[Data for locating words and elements]
=-=-=-=-=

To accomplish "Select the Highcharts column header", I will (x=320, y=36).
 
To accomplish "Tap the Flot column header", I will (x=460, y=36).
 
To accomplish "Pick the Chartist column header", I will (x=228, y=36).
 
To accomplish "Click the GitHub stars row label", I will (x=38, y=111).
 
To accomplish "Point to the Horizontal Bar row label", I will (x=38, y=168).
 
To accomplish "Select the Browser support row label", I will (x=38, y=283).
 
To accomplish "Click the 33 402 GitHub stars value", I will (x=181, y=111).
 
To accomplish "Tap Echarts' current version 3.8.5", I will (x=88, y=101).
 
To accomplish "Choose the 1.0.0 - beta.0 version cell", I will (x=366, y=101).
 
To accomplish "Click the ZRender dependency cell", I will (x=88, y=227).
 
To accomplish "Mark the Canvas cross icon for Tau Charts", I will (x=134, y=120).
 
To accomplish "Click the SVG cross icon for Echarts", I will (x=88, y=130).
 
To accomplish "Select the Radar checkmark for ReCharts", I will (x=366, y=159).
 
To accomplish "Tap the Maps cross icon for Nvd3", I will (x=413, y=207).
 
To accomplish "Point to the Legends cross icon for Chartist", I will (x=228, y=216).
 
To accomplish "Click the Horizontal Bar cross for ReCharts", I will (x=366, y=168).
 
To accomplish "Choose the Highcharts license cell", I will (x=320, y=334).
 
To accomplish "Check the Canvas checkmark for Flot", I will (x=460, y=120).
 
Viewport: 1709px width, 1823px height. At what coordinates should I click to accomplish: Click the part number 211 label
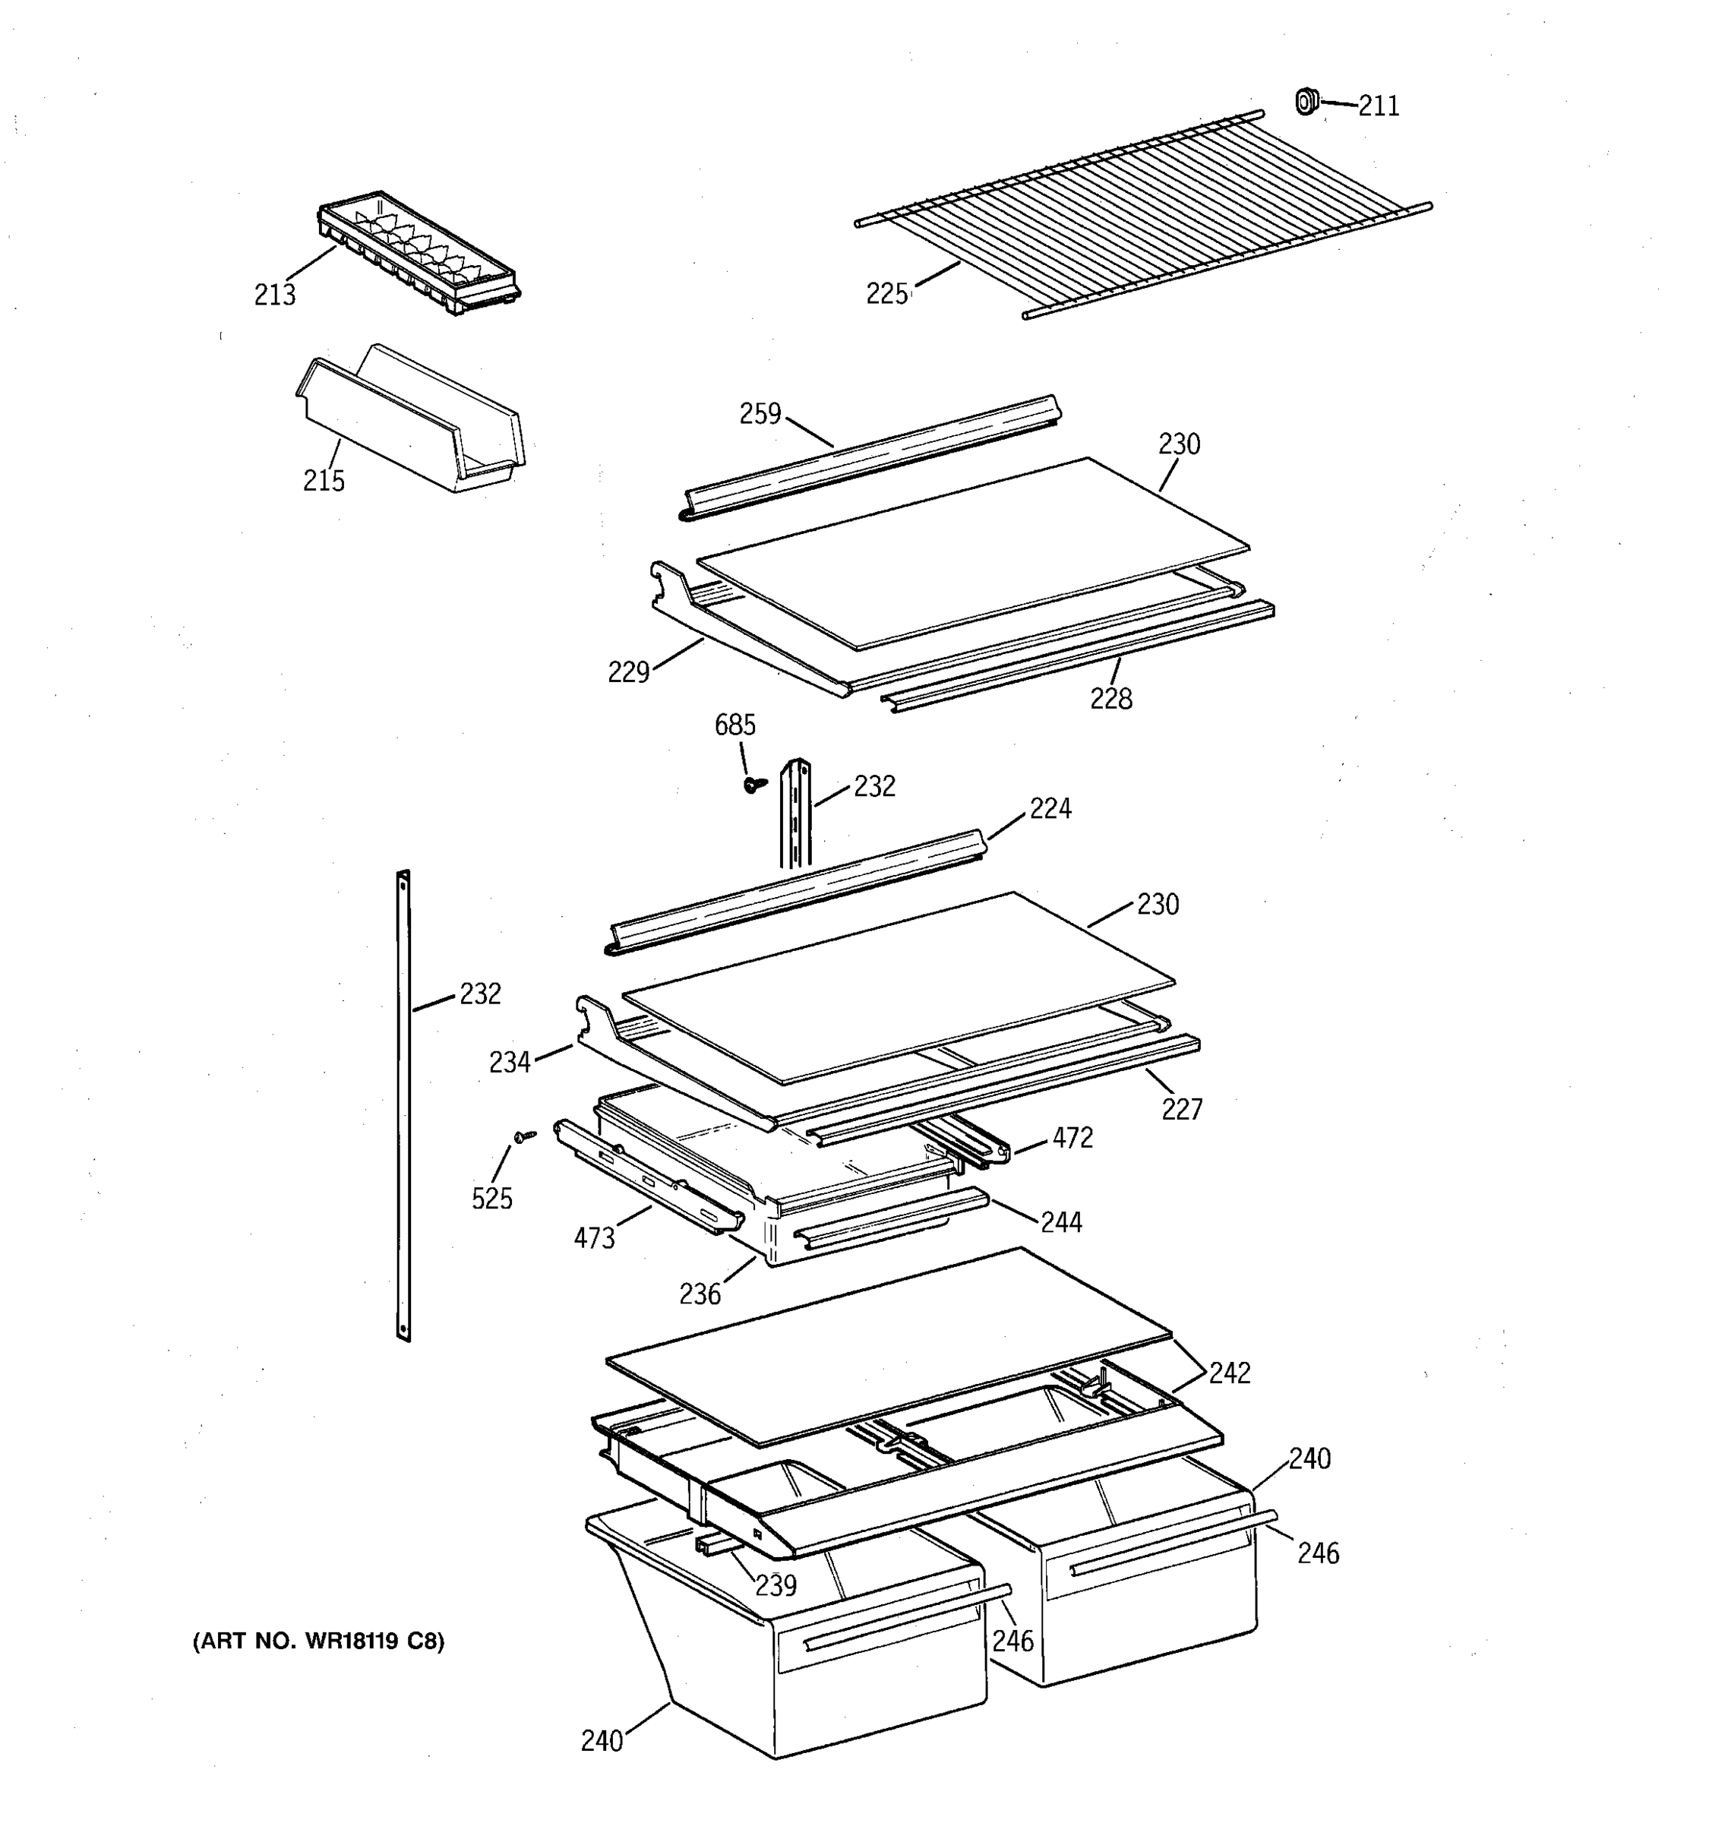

=-=-=-=-=

Objective
Please write out the material again, starting at its first line and ending at the line that contains "will (x=228, y=36).", with both of those lines included. Keep the requests unchanged, but multiply every coordinate in the answers by 1.85 and round each result to a whole number, rounding halves up.

Result of this exercise
To accomplish "Select the Highcharts column header", I will (x=592, y=67).
 
To accomplish "Tap the Flot column header", I will (x=851, y=67).
 
To accomplish "Pick the Chartist column header", I will (x=422, y=67).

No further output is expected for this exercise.